Il giorno dopo la discoteca i personaggi diventano persone, e anche dopo la fine degli studi avviene un po’ la stessa cosa. La disillusione, lo scontro con un mondo del lavoro che è spesso la versione noiosa e triste di ciò che abbiamo studiato e che ci ha appassionato, la fine dei grandi sogni, delle grandi aspirazioni personali, e il senso di enorme perdita di fiducia nel cercare di cambiare una realtà che si offre come impenetrabile e ripetitiva, plumbea, come un edificio brutalista.

Non potevamo che intervistarlo, anche cogliendo il fatto che si chiacchiera parecchio del film “The Brutalist”, con il quale Bandit condivide il grigio, un mood, e forse anche un po’ di pubblico respingente.

INTERVISTA

Possiamo immaginare il perchè della stella rossa a cinque punte, ma non il fatto che sia una stella marina. Ci parli della copertina del tuo nuovo album, “Grigia”?

Ma, diciamo che è aperta a più interpretazioni. Quella più immediata è la raffigurazione di ciò che racconto nella title track “grigia”: la storia di una stella marina che vive a Milano e lontana dal mare e diventa sempre più grigia, proprio come le stelle marine quando si essiccano al sole. Il palazzo brutalista l’ho scelto perchè rappresenta bene l’effetto che fa Milano rispetto ai sogni di ognuno di noi: un monolite di cemento inamovibile e irremovibile. Poi a quel punto, essendo un fanatico di robe sovietiche, mi faceva simpatia che la stella marina sembrasse anche la stella rossa del socialismo, che è un pò un fil rouge del disco tra le righe.

In un momento dove tutti cercano il successo a tutti i costi, arrivi tu con un disco non collocabile in nessun genere specifico, fuori mercato. Ti senti coraggioso a riguardo?

Coraggioso non saprei. Di sicuro non credo nelle varie forme di aldilà che ci vengono promesse per farci fare rigare diritti. Il successo è una di queste. Da quel poco che si capisce nella bibbia del paradiso, sembra una noia mortale. Guardare la beatitudine di dio per l’eternità. Perchè dovrei sacrificarmi tutta la vita per un premio del genere? Allo stesso modo, io non so com’è la vita dopo il successo, ma dal poco che si capisce mi sembra una bella merda, una vita di pressione, orari di merda, sbattimenti ed esaurimenti nervosi. Non sono così convinto di desiderare quell’aldilà, quindi perchè dovrei sacrificare la genuinità di quello che mi viene da scrivere? Se questo è coraggio, allora sono coraggioso, anche se magari sono un fifone in mille altre cose della vita.

E si può essere, coraggiosi facendo musica?

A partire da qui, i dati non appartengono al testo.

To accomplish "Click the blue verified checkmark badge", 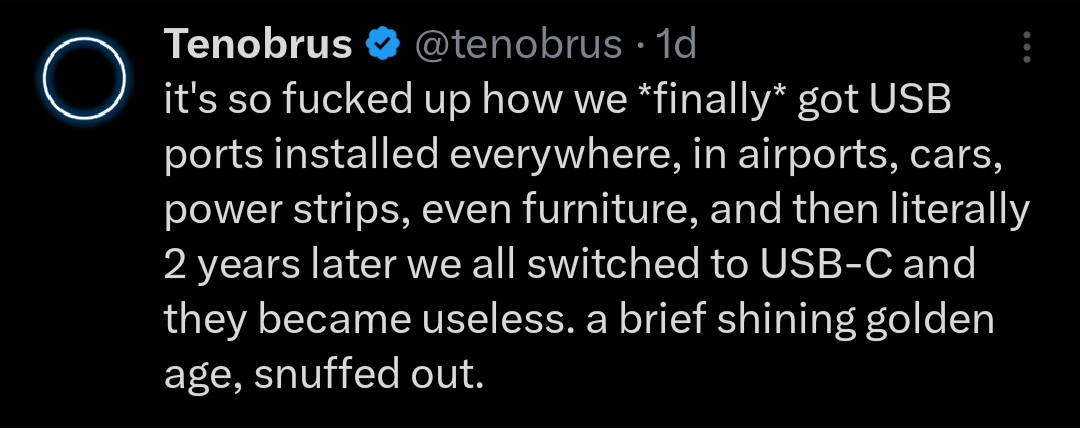I will tap(382, 44).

Bhe, credo che si dovrebbe. Se no perchè farlo? Poi il coraggio è molto poco premiato in questo periodo di vacche magre, non conviene rischiare, tu dici fuori mercato, ma tutto ciò che è nuovo o potenzialmente diverso in teoria è fuori mercato all’inizio. I risultati di questa mentalità credo che si vedano bene nelle playlist anche di kermesse come Sanremo. Nessuno che rischia, stessi autori per tutto, stesso algoritmo per

Fare musica è bello come ai vecchi tempi?

Mha, nella mia crew di Bradipo Dischi si suona e si registra in garage se serve, e si fanno tante cose old school. Fuori dipende, difficile divertirsi. Ormai basta un uomo con una tastiera midi per fare quasi tutto, perciò gli mandi gli accordi e le parole e bom. Così non è molto divertente. Neanche per l’uomo producer, che ha quasi sempre una faccia da suicidio.